Scientific classification
- Kingdom: Plantae
- Clade: Embryophytes
- Clade: Tracheophytes
- Clade: Spermatophytes
- Clade: Angiosperms
- Clade: Eudicots
- Clade: Rosids
- Order: Fagales
- Family: Fagaceae
- Genus: Castanea
- Species: C. ozarkensis
- Binomial name: Castanea ozarkensis Ashe
- Synonyms: Castanea arkansana Ashe; Castanea ozarkensis var. arkansana (Ashe) Ashe; Castanea pumila var. ozarkensis (Ashe) A.E.Murray; Castanea pumila var. ozarkensis (Ashe) G.E.Tucker;

= Castanea ozarkensis =

- Genus: Castanea
- Species: ozarkensis
- Authority: Ashe
- Conservation status: NT
- Synonyms: Castanea arkansana Ashe, Castanea ozarkensis var. arkansana (Ashe) Ashe, Castanea pumila var. ozarkensis (Ashe) A.E.Murray, Castanea pumila var. ozarkensis (Ashe) G.E.Tucker

Species of tree

Castanea ozarkensis, also known as the Ozark chinkapin (also spelled chinquapin), is a species of tree that is native to the United States. It is in the Castanea genus that includes chestnuts and types of chestnut known as chinkapins.
==Taxonomy==
Castanea ozarkensis was described by William Willard Ashe and published in the Bulletin of the Torrey Botanical Club 50 (11): 360-361. 1923.
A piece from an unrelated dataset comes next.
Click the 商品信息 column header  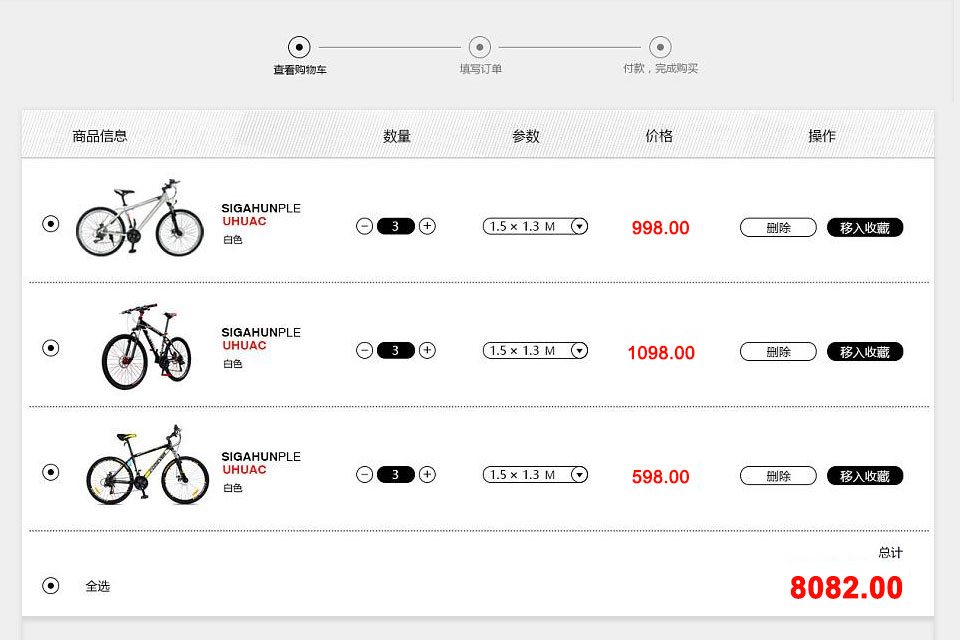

Some authorities consider it a variant of the Allegheny chinkapin (C. pumila) as C. pumila ozarkensis.
==Distribution==
It grows in the Ozark Mountains and Ouachita Mountains of Missouri, Arkansas, Texas, Louisiana and Oklahoma. It is possibly extirpated from Alabama.

==Ecology==
The nuts it produces provided food for indigenous people, early settlers, and various animals including eastern gray squirrel, chipmunk, white-tailed deer, turkey, and bobwhite quail.
==Conservation==
Castanea ozarkensis is susceptible to chestnut blight and has been devastated by the disease, and largely now grows only as a small tree or shrub. However, several mature individuals have survived the blight, with over 45 such individuals located so far since the 2000s. The discovery of these specimens has spurred an ongoing project to restore the species by using the offspring of these trees, headed by the Ozark Chinkapin Foundation. An analysis has also found that Ozark chinkapin populations contain far more genetic diversity than those of the American chestnut, which was also devastated by the chestnut blight. The study also found that the Ozark chinkapin may actually be ancestral to the American chestnut and Allegheny chinkapin, rather than the other way around. Another study has found that the surviving Ozark chinkapins are even more resistant to the chestnut blight than the Chinese chestnut, which is not affected by the blight.

A large individual, designated a Champion Tree, grows in Barry County, Missouri.

The Ozark Chinquapin Foundation has now created highly blight resistance Castanea Ozarkensis tree.